İnsanın Gerçek Yüzünü Ortaya Çıkaran Üç Husus

İyi huylu, geçimli, tatlı dilli bir kimse ile kalp kıran, kötü huylu biri hem dünyada hem ahirette nasıl bir muameleye tabi tutulacak? Peygamber Efendimiz (s.a.v) bunun ilgili hayrete düşüren hadiste neler buyuruyor?

Şeyh Sâdî Hazretleri buyurur:

“İyi huylu ve kimseyi incitmeyen bir çavuşbaşı, kalp kıran bir din adamından daha iyidir.”

İslâm’ın özü ve rûhu; îtikatta tevhîd, amelde ise edep ve nezâkettir. Beşerî münâsebetlerde nezâket, zarâfet ve âdâb-ı muâşereti gözetmeyen, bilâkis kaba-saba hâl ve tavırlar sergileyen bir insanın, ne kadar ibadeti olursa olsun, sâlih bir müʼmin olduğu söylenemez. Esasen böyle bir vaziyet, ibadetlerin de hakikî mânâ ve özünden uzaklığın alâmetidir.

Nitekim bir adam, Rasûlullah -sallâllâhu aleyhi ve sellem- Efendimizʼe;

“−Ey Allâhʼın Rasûlü! Falanca kadın; çokça nâfile namaz kılması, nâfile oruç tutması, gayreti ve sadaka vermesiyle bilinir. Fakat o kadın, diliyle komşularına eziyet eder!” dedi.

Efendimiz -sallâllâhu aleyhi ve sellem-:

“–O kadında hayır yoktur! O kadın Cehennem ehlindendir!” buyurdu.

Veri kesiti:
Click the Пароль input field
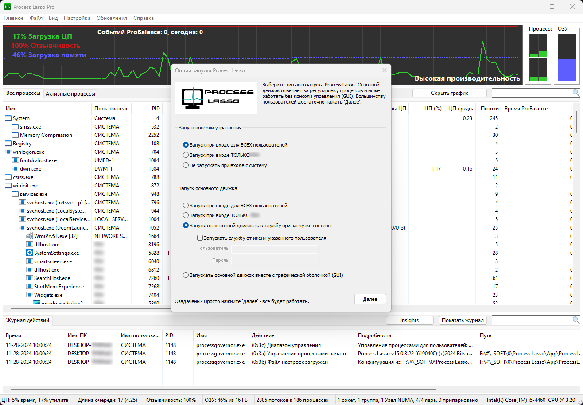 point(275,261)
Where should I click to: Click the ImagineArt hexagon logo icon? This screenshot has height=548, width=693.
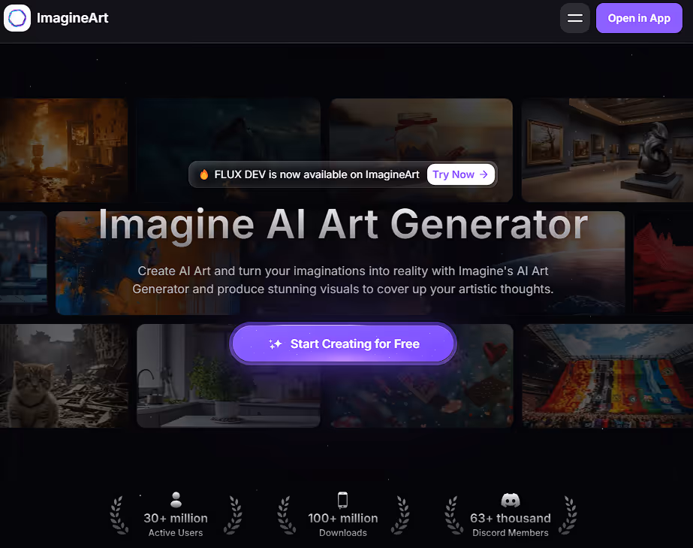pyautogui.click(x=17, y=18)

Görevde istenen:
Güzel ahlak üzerine yazılmış metne göre aşağıdaki soruların cevabı nedir?
1. Şeyh Sâdî'ye göre iyi huylu ve kimseyi incitmeyen bir çavuşbaşı kimden daha iyidir?
2. İslâm'ın özü ve ruhu amelde nedir?
3. Diliyle komşularına eziyet ettiği söylenen kadın hakkında Efendimiz ne buyurmuştur?

Sorunun çözümü:
1. Kalp kıran bir din adamından.
2. Edep ve nezâket.
3. "O kadında hayır yoktur! O kadın Cehennem ehlindendir!"